→ **Exercises to complete**:
A – In the Day 6 cycling diary, rewrite the passage from "Day 6 – Wed" to "improved them significantly.", changing "sunglasses" to "sun hats".
B – List every clock time that appears in the Day 6 cycling diary.
C – Pick up the Day 6 cycling diary after its final sentence and keep writing.

Day 6 – Wed 9th August


Shops visited today = 13 (46 CRUK sites in total), 48% route cycled (plus 6 extra miles due to navigator error, diversions and an uncyclable cycle path)

The rain we experienced yesterday, continued overnight and through to the morning. However, the forecast did look as if things were going to improve. We decided waterproof jackets were once again required and sunglasses weren’t. Our shoes had not completely dried out from the previous day, but the hairdryer and bath towels had improved them significantly.

Today was a BIG day for us – the day the we had most shops to visit (13). It would be a race against time as we needed to get to our final shop in Bulwell before they closed at 5pm. It was unfortunate that Bulwell didn’t have the 5.30pm ¬†closing time of most other CRUK shops. The schedule had our arrival time as 4.40pm, so we had 20 minutes to spare. Our credit card size, laminated cards, with summary information for each day had proved invaluable. We regularly checked the addresses, miles to next stop (and in addition I had been obsessed with checking if we were on schedule). Gerry the Garmin (satnav) had been supplemented by Patrick’s I-phone and Google maps, as yesterday SMW1 (aka Jackie) had managed to buy a device to fix it to Roberto’s (Patrick’s bike) handlebars in a waterproof (essential) cover.

As we left the Premier Inn everything looked grey and miserable and wet. In Peter Kay’s words “It was that rain that wets you”.

Our first 2 shops had DE1 postcodes i.e. were in the middle of Derby. we were expecting city centre navigating challenges and so left with plenty of time to cycle the 3 miles to the first shop. The route was clearly marked on Gerry the Garmin and took us on a pleasant cycle route along the River Derwent. Patrick commented that we’d probably arrive before the shop opened, as we pedalled in a leisurely way. After a couple of miles we expected to be leaving the riverside and heading into the city. We stopped to review all navigation tools we had and discovered we’d been cycling in the wrong direction along the river! Aaaaaaaargh. Our very tight schedule was messed up right at the beginning of the day. The leisurely approach we’d had a couple of minutes earlier vanished. We pedalled furiously back to where we’d started on the river path route and then onwards. We arrived at the shop 30 minutes later than our schedule and very muddy.

For the rest of the day we were chasing our tails. Once again it was lovely to be greeted with such enthusiasm and warm welcome from the staff and volunteers. We’ve seen such a huge amount of pride, commitment and enthusiasm since we started and today was no exception. We enjoyed the time today (albeit limited) chatting with everyone in the shops and have huge admiration for the work they do.

→ **Dataset content**:
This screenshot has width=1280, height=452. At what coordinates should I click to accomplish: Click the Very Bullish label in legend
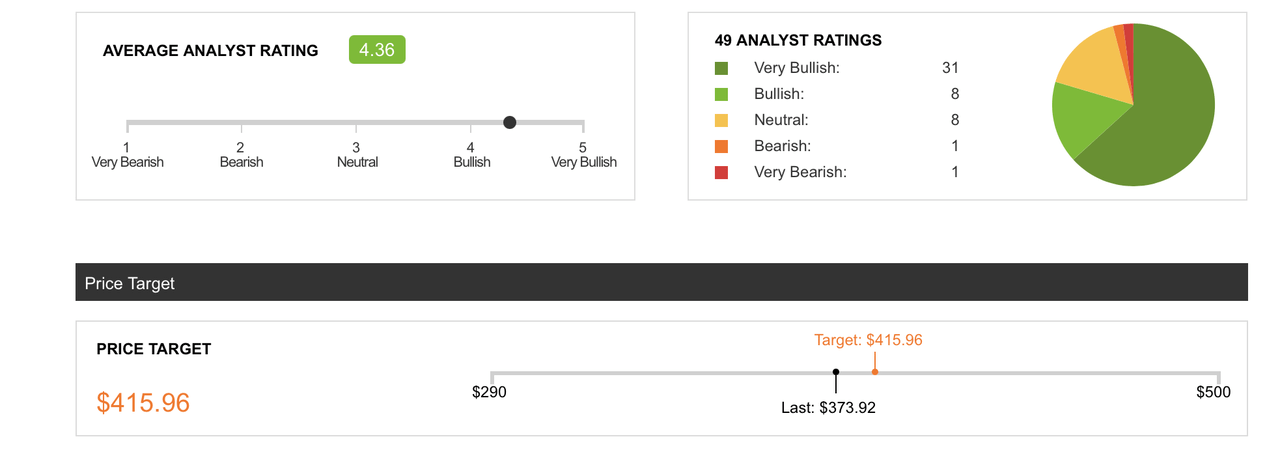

→ **Set of answers**:
A –
Day 6 – Wed 9th August


Shops visited today = 13 (46 CRUK sites in total), 48% route cycled (plus 6 extra miles due to navigator error, diversions and an uncyclable cycle path)

The rain we experienced yesterday, continued overnight and through to the morning. However, the forecast did look as if things were going to improve. We decided waterproof jackets were once again required and sun hats weren’t. Our shoes had not completely dried out from the previous day, but the hairdryer and bath towels had improved them significantly.

B – 5pm, 5.30pm, 4.40pm

C –
In between the shop visits the cycling was frantic. We were pedalling as fast as we could to try and catch up time, but faced numerous challenges. Traffic lights were frustrating. If they were on red for road users ,we’d dismount and run (yes, run) across the road. Part of our route was blocked, but there were no diversion signs.

We had tram tracks to cope with in Nottingham, as well as the ubiquitous pot-holes and general uneven surfaces
We ended up running through shopping centres and pedestrianised precincts. Cycle shoes, made this sound like a horse was galloping through.

At one stage we were almost 50 minutes behind schedule, but did manage to capture some time back and left our penultimate shop in Arnold, with 20 minutes to reach the Bulwell shop. We pedalled fast and furiously, at times running across roads with Rubes and Roberto. At one stage Gerry led us on a short cut through a housing estate and down a track. The narrow track, which was at the side of a terrace of 1960’s houses, had a dog turd at its entrance, which we swerved to avoid, as we pedalled down. Unfortunately we ended up in their back yard. We realised the ‘real’ track was 10 yards further back -we missed it.More haste less speed.

We finally spotted the Bulwell shop with Jackie and her balloons, along with Dawn the manager and one of her volunteers waving at us.When we explained that we’d been rushing all day to get to them, Dawn advised that their opening hours had changed a few weeks ago and it was now 5.30pm!

In addition to the welcomes from the shops, it was great to meet some friends and family at the shops. Thank you all for making the effort.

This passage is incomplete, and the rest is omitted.